◆ TAREFAS
• A. Transcreva do relato sobre o livro autografado por Plínio Marcos o trecho entre "Segundo ela, na" e "estranha. E triste.", inclusive.
• B. Continue o relato sobre o livro autografado por Plínio Marcos a partir da última frase apresentada.

◆ FONTE

Segundo ela, na hora do autógrafo, Plínio Marcos a olhou fixamente (ela não conta com estas palavras, mas sabe como é, eu gosto de escrever...) e disse: "Pô, seus olhos são bonitos pra caralho!" - esta parte em aspas ela conta deste jeito mesmo.
Eu conheço um tanto de Plínio Marcos para achar este fato totalmente crível e nunca questionei a veracidade desta informação. Mas perguntei, e o livro? Quero ler.
Eu nunca questionei o fato dos olhos da minha mãe serem bonitos pra caralho também. Sempre lamentei não ter herdado o par de olhos dela mas, fazer o quê.
Mas depois desta história passei a lamentar também o sumiço do tal livro. Esse livro tinha uma história e sendo a terceira geração de pessoas acumuladoras eu achava o sumiço de um livro com tal história, estranha. E triste.

◆ DADOS FORNECIDOS
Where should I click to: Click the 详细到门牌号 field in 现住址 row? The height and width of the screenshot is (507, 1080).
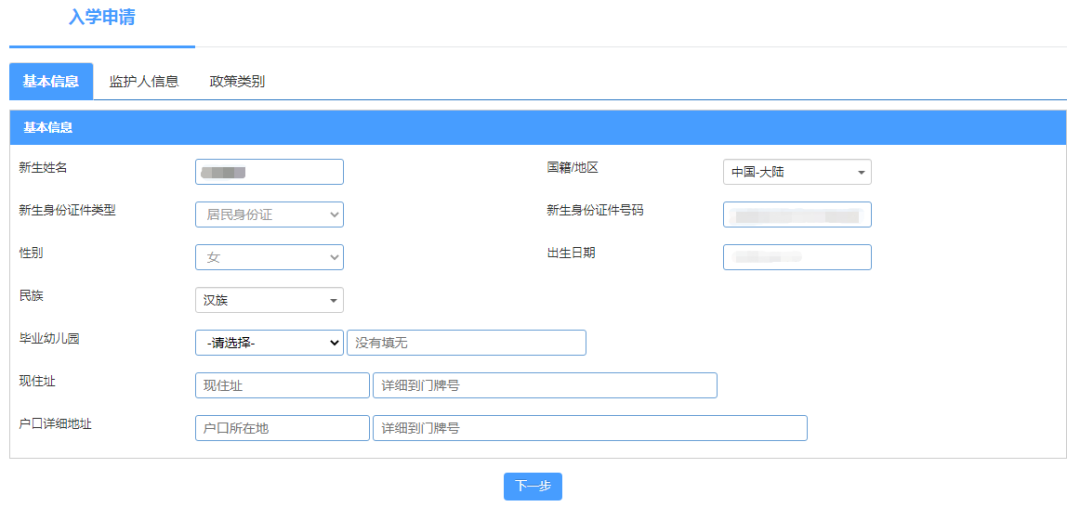[x=544, y=386]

◆ RESPOSTAS POR TAREFA
• A.
Segundo ela, na hora do autógrafo, Plínio Marcos a olhou fixamente (ela não conta com estas palavras, mas sabe como é, eu gosto de escrever...) e disse: "Pô, seus olhos são bonitos pra caralho!" - esta parte em aspas ela conta deste jeito mesmo.
Eu conheço um tanto de Plínio Marcos para achar este fato totalmente crível e nunca questionei a veracidade desta informação. Mas perguntei, e o livro? Quero ler.
Eu nunca questionei o fato dos olhos da minha mãe serem bonitos pra caralho também. Sempre lamentei não ter herdado o par de olhos dela mas, fazer o quê.
Mas depois desta história passei a lamentar também o sumiço do tal livro. Esse livro tinha uma história e sendo a terceira geração de pessoas acumuladoras eu achava o sumiço de um livro com tal história, estranha. E triste.

• B.
Ela contou que quando ela casou, a minha vó deu os livros dela, inclusive este. Eu não lembro de ter perguntado para a minha vó sobre o livro. E talvez ela não lembrasse, talvez não quisesse dizer se estava com ela (a minha vó, tinha muito disso).
Cheguei a pensar em procurar o livro em todos os sebos possíveis mas parecia difícil, era uma história antiga, a minha mãe não lembrava do título, editora e nada. Só sabíamos que era do Plinio Marcos com uma dedicatória para ela.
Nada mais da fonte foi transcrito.